In a move that portends the arrival of a new secular school in the St. Pancras School building in Glendale, St. Pancras Church hoisted down the statue of Jesus that topped the school’s entryway on Friday morning.

But after neighbors lamented the removal upon seeing pictures of the church strapping Jesus to a flatbed truck on Facebook, the religious statue ended up traveling across the street on the church’s lawn, where it will find a new home.

“We may be leasing the school to the Department of Education, and if that takes place any religious symbols, statues, iconography could not remain,” said Rev. Francis J. Hughes, the church pastor. “And so we have long planned to keep the statue by placing it one the rectory lawn. It is now in place and the parishioners who have seen it are already very happy with it.”

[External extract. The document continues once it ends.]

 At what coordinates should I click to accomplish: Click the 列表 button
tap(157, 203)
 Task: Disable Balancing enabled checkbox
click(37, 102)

In the summer of 2018, the Catholic school closed its doors after 110 years of existence, citing low enrollment and resulting financial losses. The student population of St. Pancras dropped by 100 students from 2012-2018, according to the church.

More public school space is sorely needed in the Glendale-Ridgewood area. The school falls in Community School District 24, which has the fourth-highest level of overcrowding in the city, according to a report the City Council released in 2018.

Hughes said that the DOE is in the process of looking into the space for a new Queens public school. St. Pancras, which served kindergarten to eighth-grade students, had a student population of over 200 before its drop in enrollment. 

As a result of ongoing negotiations between the School Construction Authority and the Diocese, the DOE declined to comment on the status of the project.